Vorgegebener Text:
-=-=-

Weil für die Behauptung einer „bestens koordinierten Gruppe“ keinerlei Beweise existieren, stützt sich die Staatsanwaltschaft massgeblich auf eine ominöse Liste mit den Namen einiger Verhafteter, die einige Tage nach den Ereignissen vom 24. Juni 2016 bei einer Hausdurchsuchung gefunden wurde. Die Person, bei welcher die Liste gefunden wurde, wurde mehrfach als „Schaltzentrale“ dieser „paramilitärischen“ Vereinigung bezeichnet – ungeachtet der Tatsache, dass das Verfahren gegen diese Person bereits eingestellt worden ist. Mit dieser Fabel verdrehte die Staatsanwaltschaft nicht nur auf perfide Art Ursache und Wirkung – sondern sie versuchte ganz klar auch solidarische Unterstützung der Betroffenen und Antirep-Arbeit ganz allgemein zu kriminalisieren.

-=-=-

Datenauszüge:
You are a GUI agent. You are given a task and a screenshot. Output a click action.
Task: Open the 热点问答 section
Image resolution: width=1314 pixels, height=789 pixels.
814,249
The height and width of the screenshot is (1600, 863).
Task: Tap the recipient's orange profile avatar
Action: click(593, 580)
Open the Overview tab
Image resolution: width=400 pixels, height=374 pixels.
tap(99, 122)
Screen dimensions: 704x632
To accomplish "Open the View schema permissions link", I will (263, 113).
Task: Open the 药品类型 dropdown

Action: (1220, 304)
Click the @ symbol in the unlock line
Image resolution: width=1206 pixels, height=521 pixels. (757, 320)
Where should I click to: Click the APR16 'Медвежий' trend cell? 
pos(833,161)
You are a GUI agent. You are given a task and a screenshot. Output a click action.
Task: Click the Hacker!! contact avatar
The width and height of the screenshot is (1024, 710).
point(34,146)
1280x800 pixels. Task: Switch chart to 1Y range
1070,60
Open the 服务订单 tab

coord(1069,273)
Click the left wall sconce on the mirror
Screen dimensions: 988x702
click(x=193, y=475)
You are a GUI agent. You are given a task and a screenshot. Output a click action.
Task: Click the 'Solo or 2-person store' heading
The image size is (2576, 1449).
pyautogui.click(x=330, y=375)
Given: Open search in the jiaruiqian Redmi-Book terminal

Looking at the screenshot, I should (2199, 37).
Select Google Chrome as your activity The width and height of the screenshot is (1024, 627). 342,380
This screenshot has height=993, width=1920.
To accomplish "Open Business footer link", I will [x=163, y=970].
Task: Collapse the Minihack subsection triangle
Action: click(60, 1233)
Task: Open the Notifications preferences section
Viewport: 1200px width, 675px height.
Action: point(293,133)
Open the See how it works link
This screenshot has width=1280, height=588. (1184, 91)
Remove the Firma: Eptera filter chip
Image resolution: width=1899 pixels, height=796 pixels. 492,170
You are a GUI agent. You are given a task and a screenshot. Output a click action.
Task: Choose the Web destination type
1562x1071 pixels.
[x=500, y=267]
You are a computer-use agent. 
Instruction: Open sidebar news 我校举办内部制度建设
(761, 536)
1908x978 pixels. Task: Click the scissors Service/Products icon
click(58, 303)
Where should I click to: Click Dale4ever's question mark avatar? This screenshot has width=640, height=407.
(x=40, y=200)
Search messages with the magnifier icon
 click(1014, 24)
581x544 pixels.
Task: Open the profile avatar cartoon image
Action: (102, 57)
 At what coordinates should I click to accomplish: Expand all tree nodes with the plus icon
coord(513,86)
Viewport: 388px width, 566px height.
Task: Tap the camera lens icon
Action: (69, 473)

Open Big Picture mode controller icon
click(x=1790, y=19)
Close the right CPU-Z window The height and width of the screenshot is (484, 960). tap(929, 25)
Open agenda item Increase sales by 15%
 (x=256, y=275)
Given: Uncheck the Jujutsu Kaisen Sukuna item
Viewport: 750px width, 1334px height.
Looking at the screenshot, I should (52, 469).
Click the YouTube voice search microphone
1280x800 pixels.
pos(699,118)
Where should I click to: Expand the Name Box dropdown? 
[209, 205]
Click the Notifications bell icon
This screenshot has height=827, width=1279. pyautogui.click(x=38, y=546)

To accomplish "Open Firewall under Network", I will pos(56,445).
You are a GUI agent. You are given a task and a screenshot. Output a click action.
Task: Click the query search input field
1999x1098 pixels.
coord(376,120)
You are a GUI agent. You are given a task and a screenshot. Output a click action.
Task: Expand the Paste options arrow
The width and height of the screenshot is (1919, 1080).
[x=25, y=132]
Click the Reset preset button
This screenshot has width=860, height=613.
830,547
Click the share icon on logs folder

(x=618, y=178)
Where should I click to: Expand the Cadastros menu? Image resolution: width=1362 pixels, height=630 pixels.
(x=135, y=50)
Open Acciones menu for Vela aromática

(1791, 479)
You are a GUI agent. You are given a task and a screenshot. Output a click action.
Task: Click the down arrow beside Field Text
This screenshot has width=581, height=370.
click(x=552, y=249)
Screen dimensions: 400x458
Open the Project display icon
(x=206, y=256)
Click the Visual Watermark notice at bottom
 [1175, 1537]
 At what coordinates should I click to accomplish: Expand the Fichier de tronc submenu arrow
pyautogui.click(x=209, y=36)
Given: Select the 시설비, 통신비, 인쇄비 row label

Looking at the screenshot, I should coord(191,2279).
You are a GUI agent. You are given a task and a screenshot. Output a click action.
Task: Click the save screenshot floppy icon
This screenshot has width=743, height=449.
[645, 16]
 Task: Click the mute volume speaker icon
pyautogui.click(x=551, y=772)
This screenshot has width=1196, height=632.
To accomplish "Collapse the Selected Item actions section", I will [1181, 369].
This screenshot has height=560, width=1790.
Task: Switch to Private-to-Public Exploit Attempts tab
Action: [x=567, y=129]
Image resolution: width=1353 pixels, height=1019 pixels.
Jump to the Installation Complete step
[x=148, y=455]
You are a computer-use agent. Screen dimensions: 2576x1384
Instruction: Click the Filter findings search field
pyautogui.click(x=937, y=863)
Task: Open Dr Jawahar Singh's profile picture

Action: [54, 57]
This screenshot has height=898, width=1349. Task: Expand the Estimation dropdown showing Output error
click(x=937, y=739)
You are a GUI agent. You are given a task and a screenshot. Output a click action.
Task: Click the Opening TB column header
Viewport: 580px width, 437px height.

-=-=-

Deine Aufgabe:
Führe bitte den Text über das Vorgehen der Staatsanwaltschaft ab seinem letzten Satz weiter.

Antwort:
Ansonsten zeigte sich die Staatsanwaltschaft jedoch nicht so eindeutig in Bezug auf die Bedeutung der politischen Gesinnung der Angeklagten. Nebst der wiederholt betonten Entpolitisierung der Demonstration (nur gewaltfreie Demos haben einen Anspruch politisch zu sein, die gewählte Strecke konnte nicht die typisch gewünschte Appellwirkung mit viel winkenden Zuschauer*innen erzielen, die Betroffenen hätten aus rein kriminellen Motiven gehandelt,….) wurden Aussehen, Kleidungsstil, Stickers – gesehen bei Hausdurchsuchungen – plötzlich zum Ur-Indiz eines Tatmotivs und im selben Atemzug kriminalisiert.
Den Gebrauch des Aussageverweigerungsrecht (in Basel manchmal sogar in Anführungszeichen „Schweigerecht“ genannt) verletzte die Staatsanwaltschaft so, dass sie daraus Uneinsichtigkeit, fehlende Reue, Unbelehrbarkeit, überzeugte Gewalttäter*innenschaft oder aktive Mitgliedschaft in der „linken Szene“ ableitet. Dadurch erhöhte sie teilweise das Strafmass (um 2 Monate Haftstrafe) und stellte allen eine schlechte Legalprognose in Aussicht.
Die Anwält*innen, die heute zu Wort kamen, plädierten alle überzeugt für Freispruch, betonten die Absurdität der Beschuldigungen und gefordeten Strafen und verlangten teilweise Genugtuung.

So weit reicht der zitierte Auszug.